Update app.py

app.py

@@ -3,32 +3,44 @@ import pandas as pd
 import numpy as np
 import plotly.graph_objects as go
 
-# Live CSV URL for Median Sales Price
 CSV_URL = "https://gardenstatemls.stats.showingtime.com/infoserv/s-v1/kpou-Asg"
 
 def monte_carlo_live(T=1.0, steps=12, n_paths=100):
     try:
-        # Load and clean CSV
+        # Load CSV with metadata skipped
         df = pd.read_csv(CSV_URL, skiprows=9)
-        df = df.dropna(axis=1, how='all')  # Drop empty unnamed columns
+
+        # Drop completely empty columns
+        df = df.dropna(axis=1, how='all')
+
+        # Expect first two useful columns: Date and Median Sales Price
+        df = df.iloc[:, :2]
         df.columns = ['Date', 'Median Sales Price']
 
-        # Parse full month + year format like "January 2009"
-        df['Date'] = pd.to_datetime(df['Date'], format="%B %Y")
+        # Filter out rows where either value is NaN or clearly non-numeric
+        df = df.dropna(subset=['Date', 'Median Sales Price'])
+        df = df[df['Median Sales Price'].str.contains(r'\d', na=False)]
 
-        # Convert price to float
+        # Parse date with full month names
+        df['Date'] = pd.to_datetime(df['Date'], errors='coerce')
+        df = df.dropna(subset=['Date'])
+
+        # Clean price data
         df['Median Sales Price'] = df['Median Sales Price'].replace('[\$,]', '', regex=True).astype(float)
 
-        # Historical prices and returns
+        # Ensure sorted time series
+        df = df.sort_values(by='Date')
+
         prices = df['Median Sales Price'].values
-        returns = np.diff(np.log(prices))
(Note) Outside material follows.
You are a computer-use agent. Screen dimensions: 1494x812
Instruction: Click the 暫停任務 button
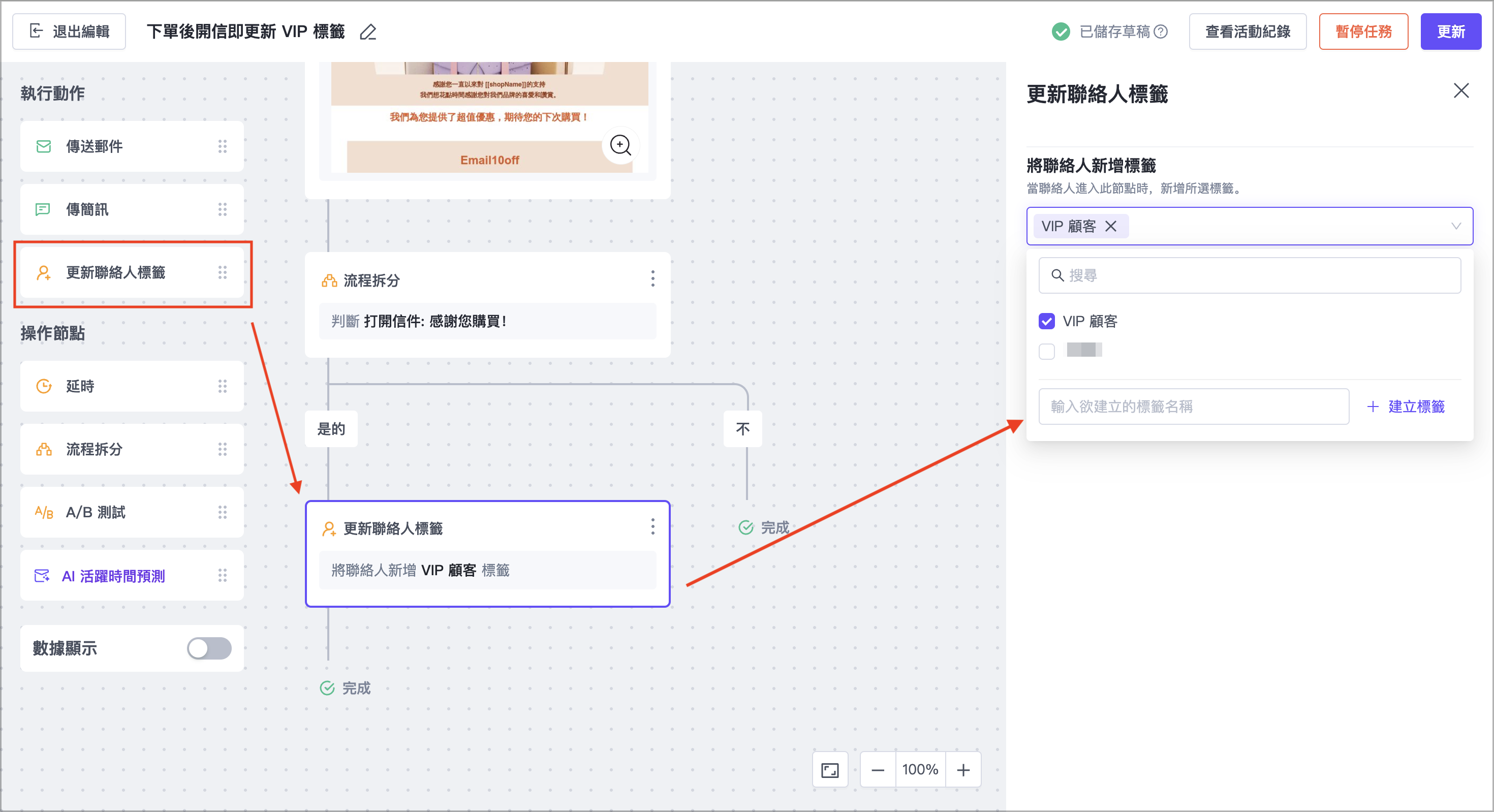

+        if len(prices) < 2:
+            raise ValueError("Not enough valid price data after cleaning.")
 
-        # Calculate annualized drift (mu) and volatility (sigma)
-        mu = np.mean(returns) * 12
-        sigma = np.std(returns) * np.sqrt(12)
+        returns = np.diff(np.log(prices))
+        mu = returns.mean() * 12
+        sigma = returns.std() * np.sqrt(12)
         S0 = prices[-1]
 
-        # Monte Carlo simulation (Geometric Brownian Motion)
+        # Monte Carlo simulation
         dt = T / steps
         paths = np.zeros((steps + 1, n_paths))
         paths[0] = S0
@@ -36,31 +48,26 @@ def monte_carlo_live(T=1.0, steps=12, n_paths=100):
             rand = np.random.normal(0, 1, n_paths)
             paths[t] = paths[t - 1] * np.exp((mu - 0.5 * sigma**2) * dt + sigma * np.sqrt(dt) * rand)
 
-        # Time axis
         time = np.linspace(0, T, steps + 1)
-
-        # Create Plotly chart
         fig = go.Figure()
 
         for i in range(n_paths):
             fig.add_trace(go.Scatter(x=time, y=paths[:, i], mode='lines', line=dict(width=1), showlegend=False))
 
-        # Mean and median paths
         mean_path = paths.mean(axis=1)
         median_path = np.median(paths, axis=1)
         fig.add_trace(go.Scatter(x=time, y=mean_path, name='Mean Path', line=dict(width=3, dash='dash')))
         fig.add_trace(go.Scatter(x=time, y=median_path, name='Median Path', line=dict(width=3, dash='dot')))
 
         fig.update_layout(
-            title="Monte Carlo Simulation — Median Sales Price Forecast",
-            xaxis_title="Time (Years)",
+            title="Monte Carlo Simulation — MLS Median Sales Price Forecast",
+            xaxis_title="Years Ahead",
             yaxis_title="Simulated Price ($)",
             height=600
         )
 
-        # Text summary
-        summary = f"Simulated {n_paths} paths from latest value ${S0:.2f}.\n" \
-                  f"Annualized drift (μ): {mu*100:.2f}%, Volatility (σ): {sigma*100:.2f}%"
+        summary = f"Simulated {n_paths} paths from latest price ${S0:.2f}.\n" \
+                  f"μ = {mu*100:.2f}% / year, σ = {sigma*100:.2f}% / year."
 
         return fig, summary
 
@@ -75,14 +82,14 @@ def monte_carlo_live(T=1.0, steps=12, n_paths=100):
         }])
         return fig, f"Error: {e}"
 
-# Gradio UI
+# Gradio app
 with gr.Blocks() as demo:
-    gr.Markdown("## 📈 Monte Carlo Simulation: Live MLS Median Sales Price Forecast")
+    gr.Markdown("## 📊 Monte Carlo Simulation Based on Live MLS Data")
 
     with gr.Row():
         years = gr.Slider(0.1, 5.0, value=1.0, step=0.1, label="Forecast Horizon (Years)")
         steps = gr.Slider(12, 120, value=12, step=12, label="Time Steps")
-        paths = gr.Slider(10, 300, value=100, step=10, label="Number of Paths")
+        paths = gr.Slider(10, 300, value=100, step=10, label="Number of Simulated Paths")
 
     run_button = gr.Button("Run Simulation")
     plot = gr.Plot()